GM Boosts 2024 Financial Outlook Amid Strong Q2 Performance

General Motors has revised its financial targets for 2024 following strong second-quarter results that exceeded Wall Street expectations. The automaker now anticipates adjusted earnings between $13 billion and $15 billion, a boost from its previous estimate of $12.5 billion to $14.5 billion. GM has also raised its targets for operating cash flow and earnings per share, although it slightly decreased its net income forecast for shareholders to a range of $10 billion to $11.4 billion.

In the second quarter, GM reported revenue of $47.9 billion, marking over a 7% increase from the previous year, surpassing the $45 billion forecast by analysts. The company’s earnings per share reached $3.06, significantly above the anticipated $2.71, and a 60% increase compared to 2023. Net income rose by 14% to $2.9 billion, up from $2.5 billion.

GM’s stock saw an increase of nearly 5% in pre-market trading on Tuesday and has risen over 37% this year. Following the market close on Monday, GM announced a cash dividend for the third quarter, further boosting its stock.

In a shareholder letter, CEO Mary Barra highlighted the strong performance of its gas-powered trucks and SUVs, indicating that GM is launching eight new or redesigned models across various sizes in North America. Barra emphasized the company’s commitment to growing production of the electric Chevrolet Equinox, stating, “as excited as we are about our EVs and our early success, we are committed to disciplined volume growth.”

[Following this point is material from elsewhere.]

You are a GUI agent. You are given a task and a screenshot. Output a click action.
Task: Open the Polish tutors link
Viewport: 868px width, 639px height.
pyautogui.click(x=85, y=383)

Barra acknowledged earlier that GM would not meet its target of producing 1 million electric vehicles in North America by the end of 2025 due to a market slowdown. The automaker has opted for a flexible production approach, adjusting to market demand, even as EV sales increased last quarter.

Additionally, Barra announced that GM’s self-driving unit, Cruise, would discontinue its plans for the Origin vehicle and instead focus on utilizing the next-generation Chevrolet Bolt for vehicle testing in Texas and Arizona. GM incurred a $600 million charge related to the halt of Origin production in Detroit.

During an analyst call, Barra explained that utilizing the Bolt would help alleviate regulatory concerns associated with the unique design of the Origin, which lacked a steering wheel. This shift will also reduce costs per unit and improve resource allocation.

“Our vision to transform mobility using autonomous technology is unchanged, and every mile traveled, and every simulation, brings us closer because Cruise is an AI-first company,” Barra stated.

Moreover, GM is working to restructure its joint venture with SAIC Motor in China, as the company has incurred losses, recording a $104 million loss for the second quarter. In June, SAIC-GM drastically reduced production by 70%, delivering only 26,000 vehicles, which is 50% fewer than the previous year.